In [1]:
# !sudo apt-get install build-essential swig
# !curl https://raw.githubusercontent.com/automl/auto-sklearn/master/requirements.txt | xargs -n 1 -L 1 pip install
# !pip install auto-sklearn
# !sudo apt-get install python3.10

In [2]:
from sklearn.model_selection import train_test_split
from sklearn.metrics import accuracy_score, confusion_matrix
from autosklearn import classification
import pickle
import seaborn as sb
import matplotlib.pyplot as plt
import pandas as pd
import os.path as p
from glob import glob

In [3]:
from google.colab import drive
drive.mount('/content/drive')

Drive already mounted at /content/drive; to attempt to forcibly remount, call drive.mount("/content/drive", force_remount=True).


In [4]:
model_path = '/content/drive/My Drive/Colab Notebooks/Models'
TEST_SIZE = 0.05

def predict(X, y, data_title):
  """Split X and y to trains and test datasets.
    Fit and save the model(with parameters) to the local machine
    Args:
        X (numpy or Dataframe): Independent dataset.
        y (numpy or Dataframe): Dependent dataset.
        test_size: Ratio of test set against the whole dataset.
  """
  X_train, X_test, y_train, y_test = train_test_split(X, y, random_state=1, test_size=TEST_SIZE)
  classifier = classification.AutoSklearnClassifier(
    time_left_for_this_task=1500,
    per_run_time_limit=30,
    memory_limit=3e5
  )
  classifier.fit(X_train.copy(), y_train.copy())
  # save model
  with open(f'{model_path}/{data_title}.pkl', 'wb') as f:
      pickle.dump(classifier, f)

def save_confusion_matrix(data, labels, output_filename):
  """Plot confusion matrix using heatmap.

  Args:
      data (list of list): List of lists with confusion matrix data.
      labels (list): Labels which will be plotted across x and y axis.
      output_filename (str): Path to output file.

  """
  sb.set(color_codes=True)
  plt.figure(1, figsize=(9, 6))
  plt.title("Confusion Matrix")

  sb.set(font_scale=1.4)
  ax = sb.heatmap(data, annot=True, cmap="YlGnBu", cbar_kws={'label': 'Scale'})
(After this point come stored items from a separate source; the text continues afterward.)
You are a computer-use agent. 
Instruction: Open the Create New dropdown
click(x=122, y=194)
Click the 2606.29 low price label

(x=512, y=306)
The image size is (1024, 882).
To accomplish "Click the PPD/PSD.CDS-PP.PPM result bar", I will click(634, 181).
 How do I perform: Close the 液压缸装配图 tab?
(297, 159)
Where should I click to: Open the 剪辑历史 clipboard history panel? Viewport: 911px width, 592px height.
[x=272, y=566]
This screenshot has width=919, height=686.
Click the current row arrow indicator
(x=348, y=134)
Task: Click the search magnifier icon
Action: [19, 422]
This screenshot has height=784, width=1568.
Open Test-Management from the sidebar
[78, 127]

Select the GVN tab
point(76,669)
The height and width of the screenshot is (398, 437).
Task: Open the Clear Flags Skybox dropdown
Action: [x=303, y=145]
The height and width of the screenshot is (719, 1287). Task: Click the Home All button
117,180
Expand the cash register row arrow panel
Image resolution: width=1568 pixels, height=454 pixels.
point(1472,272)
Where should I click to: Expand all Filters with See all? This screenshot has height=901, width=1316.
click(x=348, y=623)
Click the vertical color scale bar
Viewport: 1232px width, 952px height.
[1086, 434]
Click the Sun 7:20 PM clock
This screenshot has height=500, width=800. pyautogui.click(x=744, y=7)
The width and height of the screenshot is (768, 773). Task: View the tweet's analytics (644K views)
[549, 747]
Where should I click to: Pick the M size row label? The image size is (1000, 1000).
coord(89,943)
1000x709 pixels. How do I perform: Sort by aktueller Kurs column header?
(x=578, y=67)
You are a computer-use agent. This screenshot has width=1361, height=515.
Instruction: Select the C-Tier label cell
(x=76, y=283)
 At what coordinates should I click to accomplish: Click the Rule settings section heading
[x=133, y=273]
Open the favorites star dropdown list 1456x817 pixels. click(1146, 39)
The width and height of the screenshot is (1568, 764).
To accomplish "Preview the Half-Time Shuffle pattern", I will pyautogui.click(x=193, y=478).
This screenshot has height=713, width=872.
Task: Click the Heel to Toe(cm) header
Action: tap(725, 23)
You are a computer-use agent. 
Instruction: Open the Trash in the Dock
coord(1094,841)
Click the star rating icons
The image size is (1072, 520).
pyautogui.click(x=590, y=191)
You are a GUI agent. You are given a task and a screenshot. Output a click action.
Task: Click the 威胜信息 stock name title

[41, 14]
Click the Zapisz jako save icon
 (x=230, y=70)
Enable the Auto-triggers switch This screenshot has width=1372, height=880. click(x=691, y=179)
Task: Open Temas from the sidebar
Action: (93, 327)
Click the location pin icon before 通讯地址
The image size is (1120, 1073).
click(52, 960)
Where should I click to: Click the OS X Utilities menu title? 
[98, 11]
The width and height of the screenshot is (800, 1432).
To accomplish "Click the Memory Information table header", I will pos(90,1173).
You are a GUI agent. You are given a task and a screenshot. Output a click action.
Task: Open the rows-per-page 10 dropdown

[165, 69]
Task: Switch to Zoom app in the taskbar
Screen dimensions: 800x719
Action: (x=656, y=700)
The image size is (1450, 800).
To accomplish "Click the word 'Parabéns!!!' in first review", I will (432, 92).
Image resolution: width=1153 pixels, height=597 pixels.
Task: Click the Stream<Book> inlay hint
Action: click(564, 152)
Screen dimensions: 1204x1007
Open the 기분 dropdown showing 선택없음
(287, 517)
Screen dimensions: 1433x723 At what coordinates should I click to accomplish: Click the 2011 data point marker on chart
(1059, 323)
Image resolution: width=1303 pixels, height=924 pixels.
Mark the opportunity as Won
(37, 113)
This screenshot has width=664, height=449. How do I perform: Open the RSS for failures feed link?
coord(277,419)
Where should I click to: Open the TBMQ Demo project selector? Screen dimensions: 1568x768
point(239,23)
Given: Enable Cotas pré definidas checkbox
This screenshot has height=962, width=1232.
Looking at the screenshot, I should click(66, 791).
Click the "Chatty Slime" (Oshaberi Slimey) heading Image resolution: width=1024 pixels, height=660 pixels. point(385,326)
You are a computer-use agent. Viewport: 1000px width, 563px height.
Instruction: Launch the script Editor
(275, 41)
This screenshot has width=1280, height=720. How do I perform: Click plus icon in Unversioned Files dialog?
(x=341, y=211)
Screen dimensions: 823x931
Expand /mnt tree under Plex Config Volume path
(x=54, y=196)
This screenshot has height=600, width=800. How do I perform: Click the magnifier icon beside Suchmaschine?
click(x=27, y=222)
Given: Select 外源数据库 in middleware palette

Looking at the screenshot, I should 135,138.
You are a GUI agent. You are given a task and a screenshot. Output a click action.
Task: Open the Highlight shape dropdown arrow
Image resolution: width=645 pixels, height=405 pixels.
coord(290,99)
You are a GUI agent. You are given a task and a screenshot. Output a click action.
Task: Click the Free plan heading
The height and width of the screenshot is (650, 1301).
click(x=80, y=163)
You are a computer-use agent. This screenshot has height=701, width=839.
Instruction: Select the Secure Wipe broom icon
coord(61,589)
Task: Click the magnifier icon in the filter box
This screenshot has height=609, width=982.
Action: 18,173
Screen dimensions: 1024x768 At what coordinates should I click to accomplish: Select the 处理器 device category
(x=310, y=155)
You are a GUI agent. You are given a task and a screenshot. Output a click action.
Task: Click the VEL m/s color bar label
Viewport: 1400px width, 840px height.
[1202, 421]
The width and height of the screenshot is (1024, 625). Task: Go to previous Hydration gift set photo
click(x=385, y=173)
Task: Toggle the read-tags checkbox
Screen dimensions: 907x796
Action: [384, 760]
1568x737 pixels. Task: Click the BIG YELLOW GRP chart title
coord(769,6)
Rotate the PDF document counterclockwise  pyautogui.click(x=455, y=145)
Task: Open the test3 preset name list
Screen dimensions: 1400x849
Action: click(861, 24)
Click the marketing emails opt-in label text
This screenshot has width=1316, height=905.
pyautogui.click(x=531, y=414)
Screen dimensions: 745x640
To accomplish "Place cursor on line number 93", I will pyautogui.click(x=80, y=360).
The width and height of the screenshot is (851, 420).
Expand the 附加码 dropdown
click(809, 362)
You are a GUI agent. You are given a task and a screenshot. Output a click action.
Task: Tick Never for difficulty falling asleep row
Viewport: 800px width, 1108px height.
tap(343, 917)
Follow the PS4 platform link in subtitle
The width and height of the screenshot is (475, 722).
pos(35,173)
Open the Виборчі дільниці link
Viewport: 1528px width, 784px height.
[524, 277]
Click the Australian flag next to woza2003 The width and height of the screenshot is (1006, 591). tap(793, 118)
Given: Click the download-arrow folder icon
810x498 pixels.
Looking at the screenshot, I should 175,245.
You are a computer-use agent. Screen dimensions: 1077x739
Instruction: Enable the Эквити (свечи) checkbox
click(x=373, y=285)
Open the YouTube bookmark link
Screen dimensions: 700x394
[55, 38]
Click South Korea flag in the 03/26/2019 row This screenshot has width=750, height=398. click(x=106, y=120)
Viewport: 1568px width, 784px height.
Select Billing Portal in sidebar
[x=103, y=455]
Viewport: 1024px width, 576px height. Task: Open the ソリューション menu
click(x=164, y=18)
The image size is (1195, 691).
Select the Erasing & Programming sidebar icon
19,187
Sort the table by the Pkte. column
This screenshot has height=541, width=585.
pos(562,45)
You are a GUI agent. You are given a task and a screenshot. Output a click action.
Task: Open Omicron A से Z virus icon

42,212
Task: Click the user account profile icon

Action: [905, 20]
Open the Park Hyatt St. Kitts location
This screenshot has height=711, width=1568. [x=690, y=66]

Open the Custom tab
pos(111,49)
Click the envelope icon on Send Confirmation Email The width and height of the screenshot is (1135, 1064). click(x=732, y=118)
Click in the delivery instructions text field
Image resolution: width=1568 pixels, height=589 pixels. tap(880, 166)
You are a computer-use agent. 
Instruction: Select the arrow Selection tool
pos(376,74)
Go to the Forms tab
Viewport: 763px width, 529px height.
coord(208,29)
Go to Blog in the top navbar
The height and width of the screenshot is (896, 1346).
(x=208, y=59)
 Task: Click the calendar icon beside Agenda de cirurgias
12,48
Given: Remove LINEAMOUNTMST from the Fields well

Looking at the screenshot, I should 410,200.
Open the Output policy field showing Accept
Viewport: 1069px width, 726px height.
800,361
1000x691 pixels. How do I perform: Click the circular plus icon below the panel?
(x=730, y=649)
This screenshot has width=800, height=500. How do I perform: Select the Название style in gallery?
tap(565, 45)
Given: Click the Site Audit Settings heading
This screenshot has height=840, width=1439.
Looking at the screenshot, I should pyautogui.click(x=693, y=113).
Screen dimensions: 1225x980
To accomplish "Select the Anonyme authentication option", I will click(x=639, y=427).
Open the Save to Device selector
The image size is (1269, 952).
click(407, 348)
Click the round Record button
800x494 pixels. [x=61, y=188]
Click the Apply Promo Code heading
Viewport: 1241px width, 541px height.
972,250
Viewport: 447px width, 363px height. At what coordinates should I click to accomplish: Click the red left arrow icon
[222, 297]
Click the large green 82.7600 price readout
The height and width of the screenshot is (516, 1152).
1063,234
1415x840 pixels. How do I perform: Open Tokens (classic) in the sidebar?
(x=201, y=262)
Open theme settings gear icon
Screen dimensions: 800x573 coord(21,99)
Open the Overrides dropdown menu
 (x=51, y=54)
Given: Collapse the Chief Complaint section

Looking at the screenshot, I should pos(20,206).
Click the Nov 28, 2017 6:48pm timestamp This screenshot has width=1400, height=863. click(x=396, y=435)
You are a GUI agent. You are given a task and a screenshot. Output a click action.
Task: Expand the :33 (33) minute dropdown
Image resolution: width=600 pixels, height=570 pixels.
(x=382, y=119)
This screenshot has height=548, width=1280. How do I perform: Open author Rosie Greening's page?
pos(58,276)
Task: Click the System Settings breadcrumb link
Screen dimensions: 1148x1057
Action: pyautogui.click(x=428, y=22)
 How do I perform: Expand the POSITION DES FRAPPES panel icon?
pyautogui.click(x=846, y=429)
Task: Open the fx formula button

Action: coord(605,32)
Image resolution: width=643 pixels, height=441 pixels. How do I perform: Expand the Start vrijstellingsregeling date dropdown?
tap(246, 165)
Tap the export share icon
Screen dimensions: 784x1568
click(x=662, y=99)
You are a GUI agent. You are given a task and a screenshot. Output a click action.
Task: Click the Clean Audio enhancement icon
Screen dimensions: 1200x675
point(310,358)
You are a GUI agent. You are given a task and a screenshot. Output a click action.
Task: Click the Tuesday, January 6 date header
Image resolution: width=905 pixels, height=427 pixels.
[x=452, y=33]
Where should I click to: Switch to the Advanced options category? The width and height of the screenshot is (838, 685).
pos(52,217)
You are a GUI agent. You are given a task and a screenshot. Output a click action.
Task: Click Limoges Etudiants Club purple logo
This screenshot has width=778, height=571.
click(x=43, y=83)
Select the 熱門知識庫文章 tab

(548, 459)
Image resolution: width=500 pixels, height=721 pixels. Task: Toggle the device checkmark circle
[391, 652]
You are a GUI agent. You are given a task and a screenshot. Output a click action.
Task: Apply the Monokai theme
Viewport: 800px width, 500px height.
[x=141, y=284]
  ax.set_xticklabels(labels)
  ax.set_yticklabels(labels)

  ax.set(ylabel="True Label", xlabel="Predicted Label")

  plt.savefig(output_filename, bbox_inches='tight', dpi=300)
  plt.close()

In [8]:
data_path = "/content/drive/My Drive/Colab Notebooks/Data/Engineered/*"
conf_path = "/content/drive/My Drive/Colab Notebooks/Confusion_matrix"
for data in glob(data_path):
  data_title = p.split(data)[1].split('.')[0]
  # Read the cleaned data
  df = pd.read_parquet(data)
  y = df['target']
  X = df.drop(columns=['target'])
  X_train, X_test, y_train, y_test = train_test_split(X, y, random_state=1, test_size=TEST_SIZE)
  # predict(X, y, data_title)

  # load model
  with open(f'{model_path}/{data_title}.pkl', 'rb') as f:
      classifier = pickle.load(f)
  _, X_test, _, y_test = train_test_split(X, y, random_state=1, test_size=TEST_SIZE)
  # evaluate
  y_pred = classifier.predict(X_test)
  save_confusion_matrix(data=confusion_matrix(y_test, y_pred, normalize='true'),
                        labels=y.unique(),
                        output_filename=f'{conf_path}/{data_title}.png')